# 課題 1:
『仮面ライダーウィザード』の感想文では、譲少年はなぜ仁藤に自転車の乗り方を教わろうとしたのですか。1〜3文で説明してください。
# 課題 2:
『仮面ライダーウィザード』の感想文を、最後の文のあとから書き進めてください。

残り話数で一つ二つひねりが入る可能性はまだありますが、今回示された晴人/ウィザードのヒーロー性は、
「私の体は、普通の人間の血は流れていない。たった一つ残っているのは、元の姿で残っているのは、頭脳だけだ!」
(『仮面ライダーV3』)
----
「敬介さん、あなたはもう普通の人間ではないのです。お父さんが死んだ事を悲しんだり、恋人を追いかけている余裕はない筈です」
(『仮面ライダーX』)
に近いものを感じさせ、00年代《平成ライダー》のアップデートを踏まえた上で、昭和ライダー的なヒーロー性を再構築しようとする事こそがウィザードというヒーローの狙いであったのかもしれないな、とは。
次回――Iが止まらない。
◆第40話「自転車に乗りたい」◆ (監督:舞原賢三 脚本:香村純子)
紫の指輪の一件について反省した輪島は、最初に笛木から指輪制作を依頼された一年前の出来事を回想し、今頃ようやく明らかになる、晴人&コヨミと輪島を結びつけた、ウィザードの指輪誕生の秘密。
正直、こんなに引っ張る要素では無かったと思うのですが(お陰で輪島がずっと、微妙によくわからない立ち位置の人に)、笛木のポジションに誰がどう収まるのか決まっておらず、この終盤まで描けなかった感じでしょうか……晴人やコヨミを居候させている輪島は別に裕福でない描写が増えているので、どうやら二人の生活費は、指輪制作の依頼料として札束を積んだ白い魔法使いが、間接的に支払っていました(笑)
その頃、ミサが新たなゲートを発見し、絶望ミッションに送り込まれる西川くん(変態)。
自転車を手に入れる事でステータスの強化された仁藤は変身もせずにグールを蹴散らし、バイクならぬ自転車アクションで華麗に走り回るとビースト変身。ビーストも自転車スタントアタックを決め、ハ、ハイパーよりも、強いのでは……。
珍妙な動きの青いファントムが撤収すると、ゲートの少年・飯島譲(中学生ぐらい?)は、ビーストに弟子入りを志願……自転車の。
「僕に、自転車の乗り方を教えて下さい!」
譲少年は、数年前の自転車事故が原因で疎遠になってしまった年上の幼馴染み・倉田朱里が引っ越す事を知り、離ればなれになる前に自転車に乗れる所を見せたいと仁藤に特訓を頼み込み、綺麗なお姉さんに男を見せたい思春期の少年の為に意気投合する野郎トリオは、今作ここまでに無かったテイストが上手い目のつけどころで、今回の好きなポイント(笑)
瞬平が自転車を提供し、晴人は笛木の情報を得るためにひとまず凛子と共に木崎の元を訪れ、テンションの上がった仁藤は少年と修行に励み……大丈夫? ファントムの事、忘れていない?
映像的な派手さを優先してか、仁藤がややカゲキな修行を少年に課すのは一歩間違えるとイメージの悪くなるところですが、少年が派手に転ぶ時に見せる心配そうな表情と、少年が立ち上がる度にぐっと自分を抑える姿で逆に好感度を上げており、仁藤回りの好感度コントロールは、本当に上手く目配りが利いています。

# 収集データ:
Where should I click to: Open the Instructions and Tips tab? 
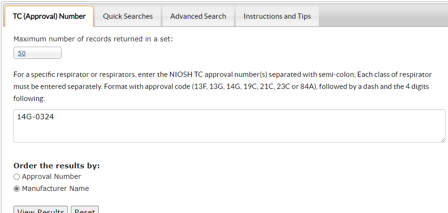click(x=277, y=16)
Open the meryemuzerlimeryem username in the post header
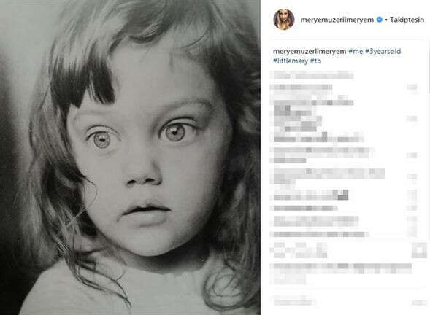The width and height of the screenshot is (430, 315). click(x=337, y=20)
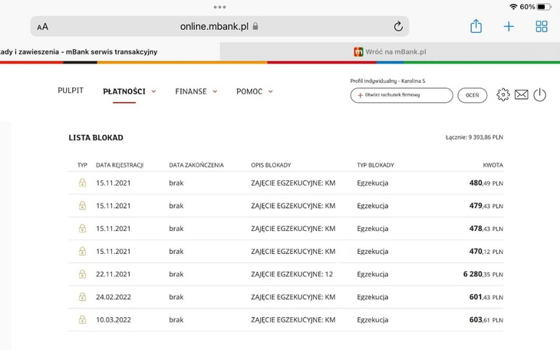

# 回答 1:
年上の幼馴染みの倉田朱里が引っ越すと知り、離ればなれになる前に、自転車に乗れるところを見せたかったからです。朱里とは、数年前の自転車事故がきっかけで疎遠になっていました。

# 回答 2:
……テント生活でのマヨネーズ押しつけもスキップされましたし(撮影時点ではあったかもですが)。
燃えよ明日を変える為に激しい修行を重ね、山道を突っ走る少年は風に乗ってスーパージャンプを決められるまでに成長し……久方ぶりの香村ファントムが、既にえげつない仕込み(笑)
凛子と晴人が徹夜で笛木のモンタージュを写真を完成させていた頃、いよいよ朱里の前で自転車のトラウマ克服を披露する譲だが、最後の最後で自転車が不自然に宙を舞うと、譲は空中で投げ出され、自転車の直撃を受けた朱里が昏倒する、新たなトラウマを生み出してしまう。
「おまえらのボーイズトーク、風に乗ってて筒抜けなんだね~~」
風を操る事で譲をスーパージャンプで調子に乗せ、ここぞのところでそれを凶器に変えて絶望に陥れようとしたのは、風を操る青いファントム・シルフィー。
「……ったく趣味のわりい野郎だぜ。男の純情弄びやがって。ぶっ倒さなきゃ気が済まねぇ。――へんーーーしん!」
怒りの仁藤はビースト変身するも風ファントムの珍妙な動きに翻弄され、国安を出て仁藤たちの元へ向かおうとした晴人の前にはメデューサが立ちふさがって、ロケーションの良い橋上バトル。
「さあ絶望しろ! 大好きな人を傷つけちゃった自分に。ひはははははは!」
「こんな……こんな……」
「譲! 駄目だ!」
少年の体がピキピキに覆われる一方、増殖しようとしていたウィザードはメデューサの髪に捕らえられて魔力を吸われると、橋から転落の危機。昭和ヒーローばりのダイブを決めろと追い打ちの一撃が迫ったその時、メデューサに襲いかかったのは、白いガルーダ。
そして現れたのは、白い魔法使いにスカウトされて姿を消していた少女――稲森真由。
「久しぶりね、メデューサ」
「真由……わざわざ死ぬ為に戻ってきたの?」
わざわざ一度、お姉さんの姿に戻るのが、大変性格悪くて+10ポイント。
「いいえ。あなたを葬る為よ」
「なに?」
ドライバーオンした真由は指輪の力で新たな魔法使いへと変身し、父よ母よ双子の姉よ、風の唸りに血が叫び、魔法使いぶいすりゃぁぁぁ!!
双子の妹設定は、再登場させる場合にキャスティングの手配に悩まなくていい事情はあったのかと思いますが、帰ってきた真由をきっちりと変身させてきたのは、ちょっと驚き。
とはいえ、さすがにこの話数で既存ライダーに匹敵する新たな魔法使い現る! といった雰囲気までは無く、簡素なローブ、みたいなイメージと思われる茶系のボディの地味な配色から感じる印象は、『555』のライオトルーパー(笑)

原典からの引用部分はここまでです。